It’s hard to ignore the elephant in the room: Generative artificial intelligence pretty much dominated the conversation in 2024, and going forward that’s not likely to change anytime soon.
Given that generative AI burst onto the scene barely a couple years back, it’s not surprising that innovations on refining generative models to make them more sustainable and useful are making the technology a fast-moving target. We’re especially looking at innovations enabling models to reason, detect causality, get orchestrated and employ agentic approaches.
With all this attention on the models, it has been easy to forget that models are only as good as the data on which they are trained. But as enterprises venture beyond early experimentation with proof of concepts, our big take for the year ahead is that data will crawl back into the limelight. In this year-ahead post, we’ll share some quick thoughts about where we are with generative AI, which provides the context for our expectation that 2025 will be the year that data gets respect again.
Setting the stage
When it comes to generative AI, it seems like there is no middle ground. Depending on whom you speak with, the AI future is infinite or the sky is falling. We’re getting predictions that “2025 will be known as the year of The Automation of Everything” (this was in a vendor email pitch) to “Wall Street’s hottest trend may come to a crashing halt” (link below). Or that, according to Microsoft Corp. CEO Satya Nadella, AI agents will cause software-as-a-service applications to “collapse” as they soak up all the business logic. There’s no doubt that we’re in for some form of transformation, at some point.
We’ve been seeing posts in the past few weeks characterizing ChatGPT as an $8 trillion birthday gift to big tech or that the AI bubble will burst in 2025. Earlier in the year, we postulated that Nvidia Corp. might be becoming the de facto AI mainframe; more recently we’ve seen posts suggesting that Nvidia has peaked and that savvy investors should be shorting the stock. As for OpenAI, it is drawing plaudits for pioneering reasoning models, but appears to be hitting the wall with the bigger-is-better strategy behind GPT-5. That comes amidst broader concerns that the world may be running out of publicly available data for training these models.
Naturally, we couldn’t resist the temptation to add our two cents. We observed that gen AI in the short term was becoming a cash drain on the industry that would take three to four years to pay off. That’s because any new technology has upfront costs, and the more transformative the innovation, the longer it takes to catch on.
For gen AI, the huge costs are stemming from the need to literally build the infrastructure and ecosystem and train the models. And though there are short-term killer apps, such as conversational interfaces, coding copilots and document/content entity extraction and summarization, it will take a while for enterprises to understand and embrace use cases that will transform their businesses.
What’s next for AI?
First off, let’s set some perspective. Though it dominates the conversation, gen AI is just one form of AI. By contrast, “classical” machine learning is well-entrenched, enhancing software applications and tools with predictive trend analysis, prescriptive remediation, classification and clustering capabilities. Gen AI is the new kid on the block and that’s obviously where most of the action is.
In the coming year, venture firms that are already all in on frontier model investments will continue doubling down. But the longer tail of VC funding will pivot toward practical use cases. Third-quarter data from CB Insights provides hard evidence of funding starting to shift away megadeals toward more targeted investments. Paradoxically, even the recent $10 billion Series J round with Databricks (which outraised Open AI last year) backs this point. Hold that thought.
For the record, we believe that when it comes to generative AI models, the meek will inherit the earth. Exhibit One? The growing promise of approaches such as Mixture of Experts in conjunction with smaller language models.
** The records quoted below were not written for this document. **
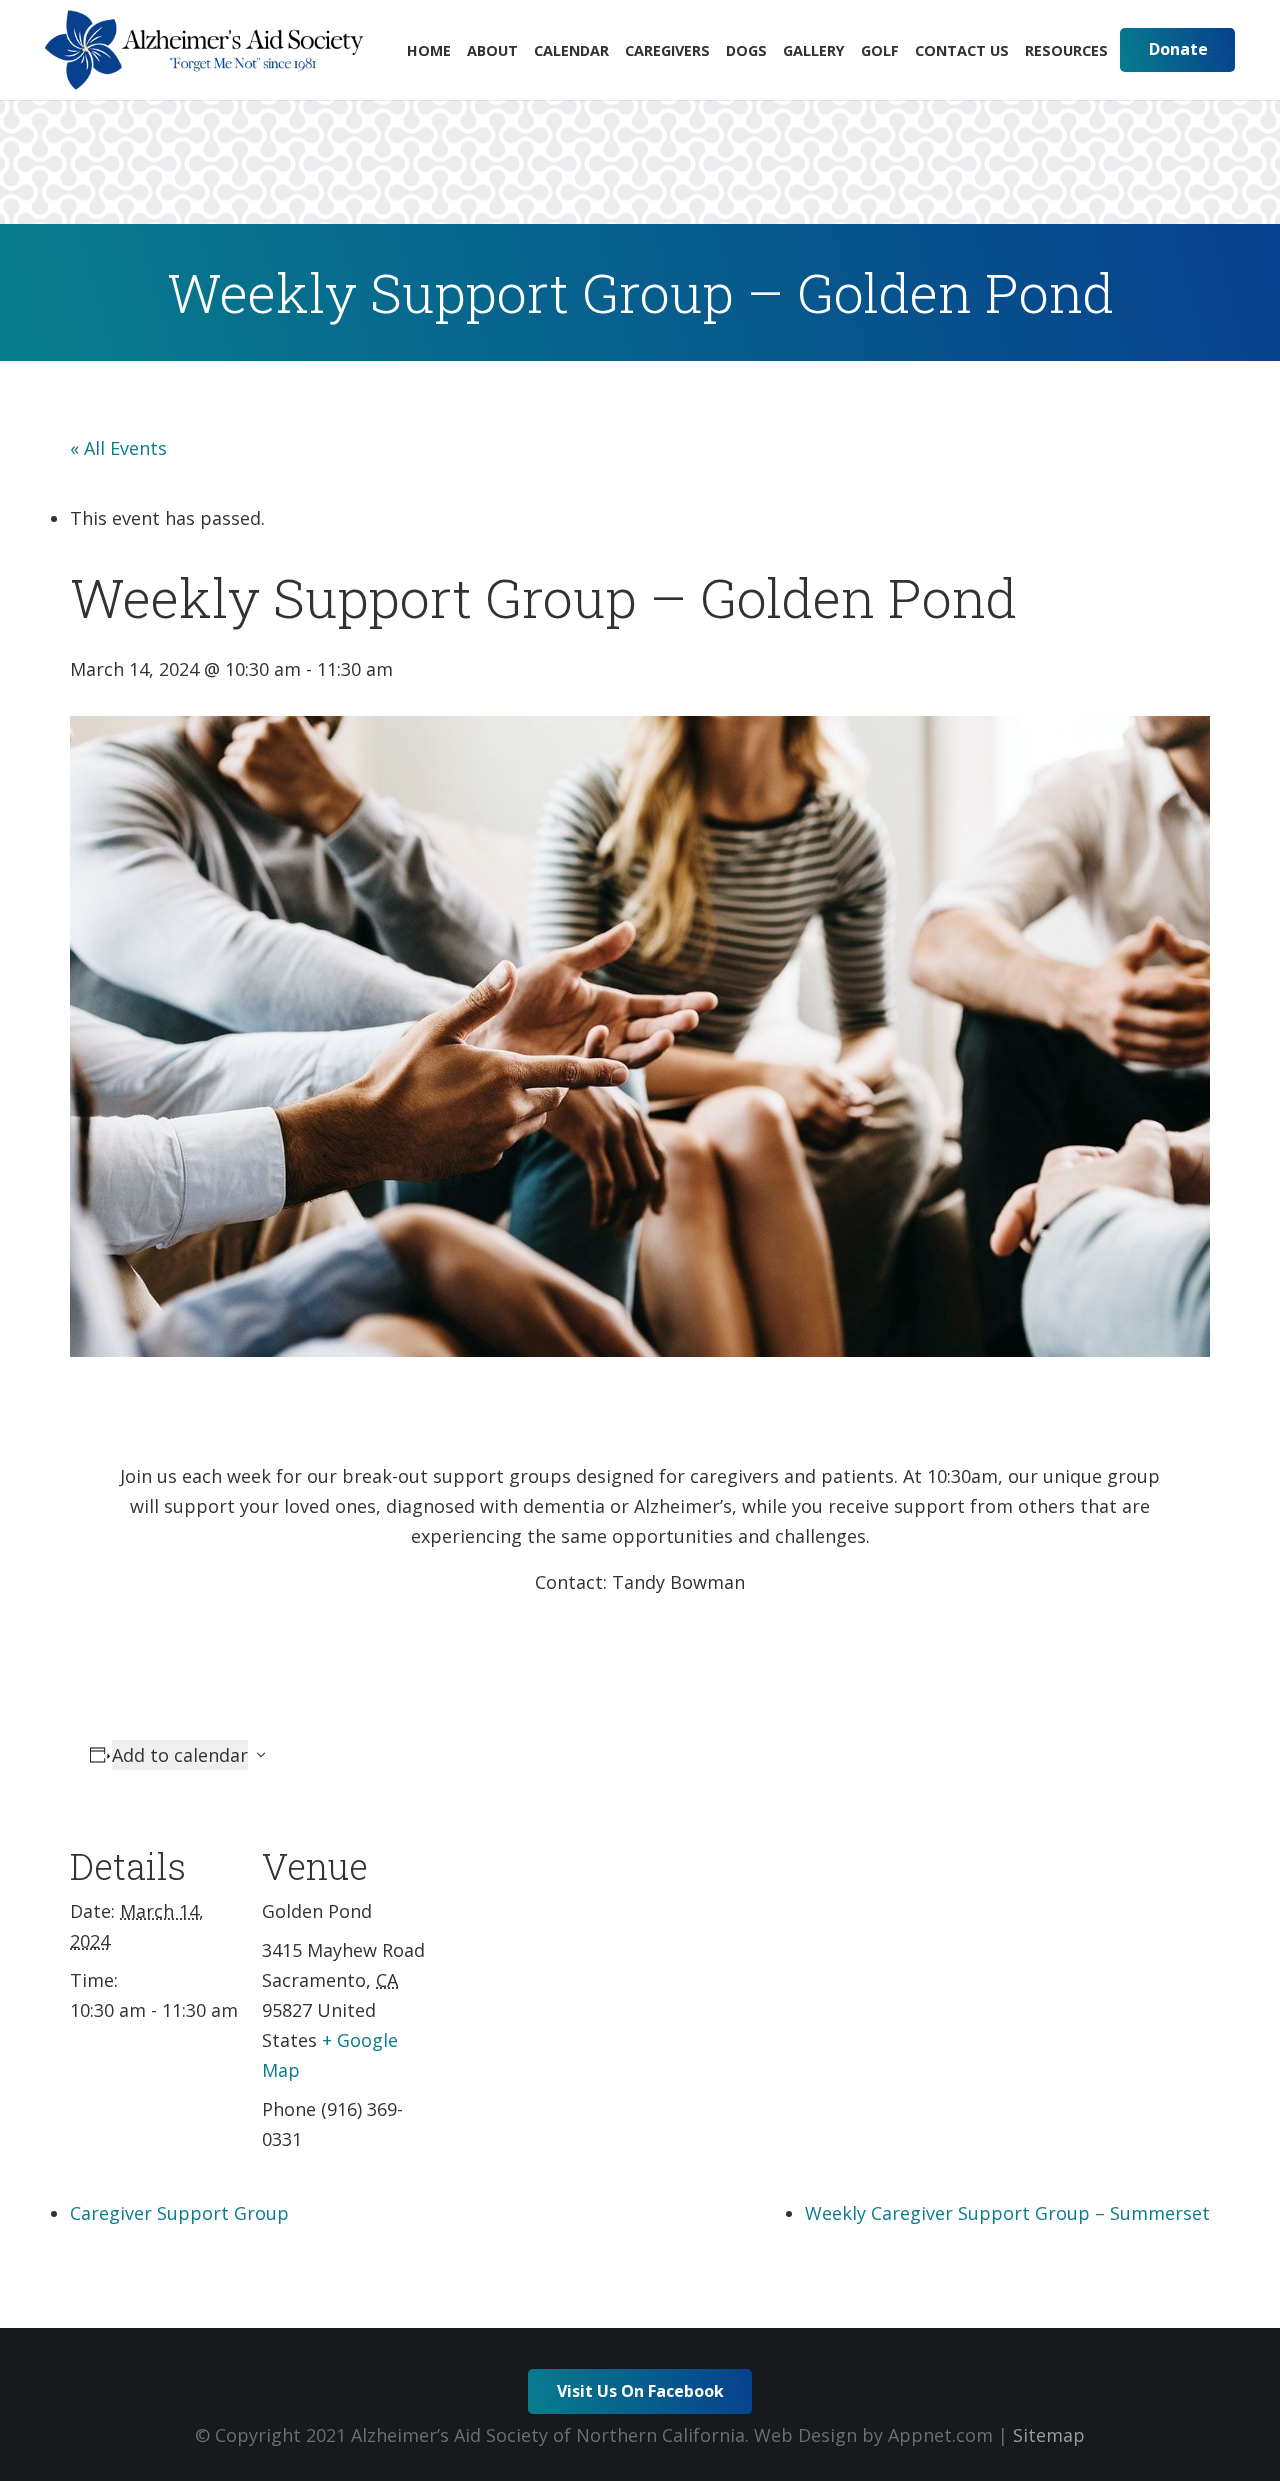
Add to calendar (180, 1755)
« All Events (118, 448)
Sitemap (1049, 2435)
In essence, we expect to see a value engineering approach to generative AI: How much can we shrink the compute footprint, training data set and model and still deliver results that are good enough?
Innovation in gen AI will continue at a frenetic pace in 2025. But we’ll defer to others to talk about the forms this will take, whether that be agentic AI, reasoning models, orchestrated execution or even that artificial general intelligence is already here.
What happened with data in 2024?
We acknowledged last year that AI practically sucked the air out of the room; data startups are so 2014. Last year, we made a number of predictions, some of which were overly ambitious. ambitious; you can find them here. So how did they pan out?
Database platforms. We predicted enterprise customers would opt for a continuing flight to safety. There is scant appetite for new database startups in a landscape that still counts hundreds of engines but shows the top 10 most popular ones remaining largely stable. With the foundational architecture for cloud-native databases becoming pretty well-defined (e.g., options such as elasticity, serverless and multimodel support have become checkbox items), core engine enhancements have become incremental. In fact, some providers such as MongoDB Inc. are actually retrenching, pulling the plug on features such as mobile and SQL query support.
So, it shouldn’t be surprising that, of the Cambrian explosion of new databases of the 2010s that only a handful (Databricks Inc., Snowflake Inc. and MongoDB, distantly followed by Cloudera Inc.) have broken the $1 billion revenue mark. If you’re one of those 2010s database startups and haven’t reached that milestone (adjusted for inflation), by now you probably never will. The overwhelming presence and diversity of database portfolios of the hyperscalers along with emergence of multimodel databases are likely to consign the likes of Aerospike, Yugabyte, Cockroach Labs, DataStax, Couchbase, Redis and Enterprise DB (actually founded the previous decade) et. al. to the longer tail.
Data types. Vector embeddings were the rookies of the year in 2024 as new data types. They’re supporting an emerging adoption pattern for generative AI targeting defined data sources for keeping answers relevant versus fine-tuning models. Vector data types and indexing are the key building blocks for supporting retrieval-augmented generation, or RAG.
We expected database providers adding vector storage support to innovate with indexes pinpointing use cases demanding precise response versus those generating results that are “good enough.” A year later, vector indexes have become checkbox features for cloud databases, reflecting their growing popularity, but we have not yet seen a lot of differentiation there, outside what’s offered by pure-play vector database providers.
Nonetheless, we expect RAG adoption to continue driving innovation in working with data, and that’s gaining our attention in 2025.
Data discovery and AI. One of the fastest-emerging use cases for gen AI is enhancing data discovery and governance; last year this was a hotbed for innovation. Language models can introspect metadata, picking up where SQL and search queries leave off. There are a wide range of approaches, from natural language query converting text input to SQL to generating data pipelines, automating classifying and transforming of unstructured data, enriching metadata for populating data catalogs, and so on. What we have yet to see is generative AI employed for modeling schema for database design, but never say never.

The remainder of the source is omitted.